**Request:**
Please report each line in the material below that contains the word "icon".

**Dataset excerpt:**

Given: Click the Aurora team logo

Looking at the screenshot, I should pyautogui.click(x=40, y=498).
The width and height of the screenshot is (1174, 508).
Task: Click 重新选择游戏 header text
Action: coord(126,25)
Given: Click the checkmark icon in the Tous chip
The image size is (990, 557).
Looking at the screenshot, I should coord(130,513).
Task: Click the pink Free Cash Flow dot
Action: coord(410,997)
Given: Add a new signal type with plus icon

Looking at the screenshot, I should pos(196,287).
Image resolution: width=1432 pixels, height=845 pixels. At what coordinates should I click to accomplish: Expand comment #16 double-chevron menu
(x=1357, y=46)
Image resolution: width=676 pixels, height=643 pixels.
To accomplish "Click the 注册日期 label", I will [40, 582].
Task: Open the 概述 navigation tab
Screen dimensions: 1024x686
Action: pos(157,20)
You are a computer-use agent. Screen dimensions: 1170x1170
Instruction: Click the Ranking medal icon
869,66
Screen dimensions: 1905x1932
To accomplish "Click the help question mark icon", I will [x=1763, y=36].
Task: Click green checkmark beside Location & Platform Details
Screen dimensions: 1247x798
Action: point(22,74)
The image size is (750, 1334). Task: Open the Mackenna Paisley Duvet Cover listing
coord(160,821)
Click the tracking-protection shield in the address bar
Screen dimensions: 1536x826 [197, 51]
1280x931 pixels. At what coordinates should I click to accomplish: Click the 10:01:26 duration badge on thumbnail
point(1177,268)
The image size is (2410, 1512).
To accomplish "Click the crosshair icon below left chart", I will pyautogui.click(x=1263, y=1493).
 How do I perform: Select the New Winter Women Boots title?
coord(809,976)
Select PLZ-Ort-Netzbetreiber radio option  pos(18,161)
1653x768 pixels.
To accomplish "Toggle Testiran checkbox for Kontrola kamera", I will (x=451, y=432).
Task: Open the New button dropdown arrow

**Output for this exercise:**
Given: Click the checkmark icon in the Tous chip
Given: Add a new signal type with plus icon
Instruction: Click the Ranking medal icon
To accomplish "Click the help question mark icon", I will [x=1763, y=36].
To accomplish "Click the crosshair icon below left chart", I will pyautogui.click(x=1263, y=1493).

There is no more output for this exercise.